» **WORK TO COMPLETE**:
Output the records as a two-column CSV with the headers text and answer, one row per record, each field in quotation marks and any line breaks replaced with spaces. Start at the beginning of the records and stop after the line containing "tap(853, 267)".

» **EXTRACTED ENTRIES**:
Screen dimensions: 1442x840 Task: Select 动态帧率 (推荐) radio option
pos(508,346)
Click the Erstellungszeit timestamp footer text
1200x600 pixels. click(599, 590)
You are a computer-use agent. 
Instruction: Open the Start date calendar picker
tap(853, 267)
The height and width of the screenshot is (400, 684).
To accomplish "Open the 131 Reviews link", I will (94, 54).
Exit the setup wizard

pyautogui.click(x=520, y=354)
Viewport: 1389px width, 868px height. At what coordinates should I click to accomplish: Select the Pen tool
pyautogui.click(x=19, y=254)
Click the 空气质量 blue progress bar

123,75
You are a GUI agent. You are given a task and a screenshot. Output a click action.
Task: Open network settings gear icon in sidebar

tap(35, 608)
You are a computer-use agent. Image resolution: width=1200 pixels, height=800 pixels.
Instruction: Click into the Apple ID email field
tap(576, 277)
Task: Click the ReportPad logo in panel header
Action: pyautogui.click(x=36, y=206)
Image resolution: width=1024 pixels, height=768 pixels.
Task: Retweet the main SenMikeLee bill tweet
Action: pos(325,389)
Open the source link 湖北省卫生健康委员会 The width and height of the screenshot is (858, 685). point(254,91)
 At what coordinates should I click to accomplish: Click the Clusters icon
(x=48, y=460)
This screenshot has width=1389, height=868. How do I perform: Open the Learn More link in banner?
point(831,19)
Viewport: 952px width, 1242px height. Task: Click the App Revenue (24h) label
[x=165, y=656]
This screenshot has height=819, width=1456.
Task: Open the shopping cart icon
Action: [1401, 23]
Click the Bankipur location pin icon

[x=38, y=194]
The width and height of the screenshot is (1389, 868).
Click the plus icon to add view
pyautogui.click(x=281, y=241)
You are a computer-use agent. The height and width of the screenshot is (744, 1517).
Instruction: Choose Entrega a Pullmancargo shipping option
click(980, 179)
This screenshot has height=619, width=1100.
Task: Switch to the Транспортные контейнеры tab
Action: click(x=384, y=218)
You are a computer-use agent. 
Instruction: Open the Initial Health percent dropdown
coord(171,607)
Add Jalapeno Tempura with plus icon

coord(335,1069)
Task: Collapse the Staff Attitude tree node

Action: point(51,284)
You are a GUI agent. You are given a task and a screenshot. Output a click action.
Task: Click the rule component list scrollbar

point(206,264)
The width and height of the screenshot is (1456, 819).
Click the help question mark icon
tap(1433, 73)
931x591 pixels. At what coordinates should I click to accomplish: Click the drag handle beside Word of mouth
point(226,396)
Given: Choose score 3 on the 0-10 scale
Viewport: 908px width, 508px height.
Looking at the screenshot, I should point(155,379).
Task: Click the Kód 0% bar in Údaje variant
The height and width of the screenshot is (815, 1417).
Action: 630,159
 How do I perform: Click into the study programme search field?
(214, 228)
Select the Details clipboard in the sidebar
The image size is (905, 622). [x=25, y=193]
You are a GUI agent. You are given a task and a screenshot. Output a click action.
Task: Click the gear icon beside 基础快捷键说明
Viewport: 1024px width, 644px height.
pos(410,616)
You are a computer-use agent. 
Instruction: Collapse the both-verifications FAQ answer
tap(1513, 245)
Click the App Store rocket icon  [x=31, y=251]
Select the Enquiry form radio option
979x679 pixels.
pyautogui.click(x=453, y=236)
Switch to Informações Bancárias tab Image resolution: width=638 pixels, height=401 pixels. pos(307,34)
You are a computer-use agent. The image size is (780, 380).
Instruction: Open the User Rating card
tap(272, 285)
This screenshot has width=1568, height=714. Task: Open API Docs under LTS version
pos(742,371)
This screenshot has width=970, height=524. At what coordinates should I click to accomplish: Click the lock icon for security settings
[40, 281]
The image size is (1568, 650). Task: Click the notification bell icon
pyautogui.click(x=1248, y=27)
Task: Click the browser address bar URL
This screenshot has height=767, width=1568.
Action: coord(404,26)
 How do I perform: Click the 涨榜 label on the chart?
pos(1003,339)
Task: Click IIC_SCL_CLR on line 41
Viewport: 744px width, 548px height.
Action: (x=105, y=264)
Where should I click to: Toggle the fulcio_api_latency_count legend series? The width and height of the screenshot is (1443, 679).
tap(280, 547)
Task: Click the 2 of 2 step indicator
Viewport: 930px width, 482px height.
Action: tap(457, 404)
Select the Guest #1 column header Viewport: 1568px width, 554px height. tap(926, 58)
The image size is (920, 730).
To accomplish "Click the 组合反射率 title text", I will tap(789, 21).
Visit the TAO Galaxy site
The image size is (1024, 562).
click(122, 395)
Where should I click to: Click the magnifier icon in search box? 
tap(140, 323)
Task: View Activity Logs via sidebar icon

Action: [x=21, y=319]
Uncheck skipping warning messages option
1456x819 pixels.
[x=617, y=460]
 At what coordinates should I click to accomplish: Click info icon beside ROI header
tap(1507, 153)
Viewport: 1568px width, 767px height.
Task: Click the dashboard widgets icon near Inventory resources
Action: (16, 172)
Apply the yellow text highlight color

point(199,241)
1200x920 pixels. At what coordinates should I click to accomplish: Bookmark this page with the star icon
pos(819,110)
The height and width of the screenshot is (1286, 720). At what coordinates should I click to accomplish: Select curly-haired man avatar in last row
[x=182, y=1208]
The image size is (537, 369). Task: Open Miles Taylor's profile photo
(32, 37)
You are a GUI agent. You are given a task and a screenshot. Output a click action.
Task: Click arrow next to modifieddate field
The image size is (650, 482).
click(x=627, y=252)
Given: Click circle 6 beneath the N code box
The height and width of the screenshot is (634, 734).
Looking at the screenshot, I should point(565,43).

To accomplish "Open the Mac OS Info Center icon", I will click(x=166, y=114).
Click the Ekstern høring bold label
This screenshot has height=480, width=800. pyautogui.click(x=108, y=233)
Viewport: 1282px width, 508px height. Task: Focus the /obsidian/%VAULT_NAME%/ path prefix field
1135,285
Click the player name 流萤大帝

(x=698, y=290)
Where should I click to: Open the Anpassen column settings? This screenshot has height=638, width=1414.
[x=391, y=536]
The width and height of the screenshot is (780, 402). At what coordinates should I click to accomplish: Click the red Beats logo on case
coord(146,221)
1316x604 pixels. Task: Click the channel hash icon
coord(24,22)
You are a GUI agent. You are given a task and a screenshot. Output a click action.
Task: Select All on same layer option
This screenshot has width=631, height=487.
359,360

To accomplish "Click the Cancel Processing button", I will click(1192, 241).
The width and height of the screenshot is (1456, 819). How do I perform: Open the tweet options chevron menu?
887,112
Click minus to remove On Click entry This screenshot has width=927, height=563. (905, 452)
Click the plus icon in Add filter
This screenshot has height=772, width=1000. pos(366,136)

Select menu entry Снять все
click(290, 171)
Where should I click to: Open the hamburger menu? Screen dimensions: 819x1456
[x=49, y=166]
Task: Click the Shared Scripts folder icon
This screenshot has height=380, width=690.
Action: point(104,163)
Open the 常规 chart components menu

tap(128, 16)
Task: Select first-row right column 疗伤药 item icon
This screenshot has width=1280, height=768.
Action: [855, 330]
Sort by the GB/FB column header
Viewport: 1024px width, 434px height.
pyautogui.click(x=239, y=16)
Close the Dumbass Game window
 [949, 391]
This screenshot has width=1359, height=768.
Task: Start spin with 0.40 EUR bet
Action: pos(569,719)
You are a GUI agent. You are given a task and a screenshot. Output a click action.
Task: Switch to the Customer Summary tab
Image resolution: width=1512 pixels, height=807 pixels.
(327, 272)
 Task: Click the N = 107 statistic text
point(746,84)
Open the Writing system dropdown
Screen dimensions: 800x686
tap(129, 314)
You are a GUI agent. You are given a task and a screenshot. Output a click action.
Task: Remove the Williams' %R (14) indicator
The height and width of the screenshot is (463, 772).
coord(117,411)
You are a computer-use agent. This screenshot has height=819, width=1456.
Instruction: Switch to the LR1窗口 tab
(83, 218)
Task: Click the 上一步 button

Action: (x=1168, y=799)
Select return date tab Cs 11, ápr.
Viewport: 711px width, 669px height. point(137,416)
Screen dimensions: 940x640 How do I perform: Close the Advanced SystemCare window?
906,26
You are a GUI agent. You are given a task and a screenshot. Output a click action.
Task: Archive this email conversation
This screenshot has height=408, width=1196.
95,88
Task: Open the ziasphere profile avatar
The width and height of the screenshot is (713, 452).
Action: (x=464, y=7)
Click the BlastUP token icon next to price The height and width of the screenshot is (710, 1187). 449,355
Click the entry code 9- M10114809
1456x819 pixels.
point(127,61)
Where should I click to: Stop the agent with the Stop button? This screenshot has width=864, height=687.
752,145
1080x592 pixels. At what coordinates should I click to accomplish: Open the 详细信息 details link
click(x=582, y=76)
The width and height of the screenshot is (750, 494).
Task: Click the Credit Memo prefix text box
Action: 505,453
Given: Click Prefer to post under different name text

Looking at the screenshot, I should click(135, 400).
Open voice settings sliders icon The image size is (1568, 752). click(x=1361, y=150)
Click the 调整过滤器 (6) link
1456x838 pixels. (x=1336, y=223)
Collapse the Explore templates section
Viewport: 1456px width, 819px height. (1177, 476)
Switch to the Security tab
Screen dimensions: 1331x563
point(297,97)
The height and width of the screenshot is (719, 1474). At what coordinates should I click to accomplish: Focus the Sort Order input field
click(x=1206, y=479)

» **FULL SOLUTION**:
text,answer
"Screen dimensions: 1442x840 Task: Select 动态帧率 (推荐) radio option","pos(508,346)"
"Click the Erstellungszeit timestamp footer text","1200x600 pixels. click(599, 590)"
"You are a computer-use agent. Instruction: Open the Start date calendar picker","tap(853, 267)"